If you float, watch the market closely

Mortgage bonds broke above their 50-day moving average, as they continue to rally higher. If bonds can make a decisive break above this critical level, this will officially be considered a break out. Since break outs are rare, this is a very positive sign for the near-term direction of mortgage interest rates.  However, it’s still too early to pop the champagne bottle, as bonds could easily be pushed back below their 50 DMA. Much will depend upon the stock market’s performance, which is yet to open for the day. After experiencing their worst day of 2017 yesterday, stocks are looking to fall even more today.  If this happens, we could see the bond market continue to rally, helping soften mortgage interest rates in the process.

 

President Trump is facing what may be his greatest challenge since taking office, with his Obamacare repeal bill now under fire.

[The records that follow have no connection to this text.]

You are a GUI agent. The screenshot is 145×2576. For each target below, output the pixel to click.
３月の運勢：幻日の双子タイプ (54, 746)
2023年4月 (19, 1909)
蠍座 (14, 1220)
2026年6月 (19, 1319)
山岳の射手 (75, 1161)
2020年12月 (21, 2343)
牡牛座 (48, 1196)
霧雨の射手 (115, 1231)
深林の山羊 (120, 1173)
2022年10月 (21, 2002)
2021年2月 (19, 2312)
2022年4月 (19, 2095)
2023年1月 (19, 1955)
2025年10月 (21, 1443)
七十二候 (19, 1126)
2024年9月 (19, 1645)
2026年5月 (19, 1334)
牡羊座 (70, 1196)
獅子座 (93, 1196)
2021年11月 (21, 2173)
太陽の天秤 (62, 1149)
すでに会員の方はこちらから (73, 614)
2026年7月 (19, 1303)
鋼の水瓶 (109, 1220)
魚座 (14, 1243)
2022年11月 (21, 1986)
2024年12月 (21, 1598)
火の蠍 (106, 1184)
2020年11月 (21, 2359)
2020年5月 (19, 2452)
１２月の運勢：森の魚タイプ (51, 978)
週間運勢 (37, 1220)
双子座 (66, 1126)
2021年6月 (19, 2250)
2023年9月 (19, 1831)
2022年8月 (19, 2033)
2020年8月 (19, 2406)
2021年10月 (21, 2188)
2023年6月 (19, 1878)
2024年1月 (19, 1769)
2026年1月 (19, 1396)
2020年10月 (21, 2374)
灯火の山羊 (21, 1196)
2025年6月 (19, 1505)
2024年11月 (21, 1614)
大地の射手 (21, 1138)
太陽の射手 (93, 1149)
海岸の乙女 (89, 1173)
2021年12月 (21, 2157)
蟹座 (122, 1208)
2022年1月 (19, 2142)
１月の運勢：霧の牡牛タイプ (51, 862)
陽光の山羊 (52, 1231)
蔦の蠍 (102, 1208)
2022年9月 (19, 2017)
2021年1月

This is a primary cause for yesterday’s stock market slump, as many are now questioning his ability to perform on his campaign promises. Further, the hopes of investors who wagered on Trump are largely evaporating, with multiple markets being impacted. Hopes of continued growth in the strength of the US dollar seem to also be diminishing, as dollar positions that accumulated in the aftermath of the election now appear to be completely unwound. All of this comes together to create the possibility of a short-term improvement to mortgage interest rates. If such a move happens, this is great news for summer homebuyers who have been in a panic over higher mortgage rates.

 

This is either the perfect time to lock or a great time to float. Only time will tell. If bonds remain above their 50 DMA, you should float. However, should they retract, lock.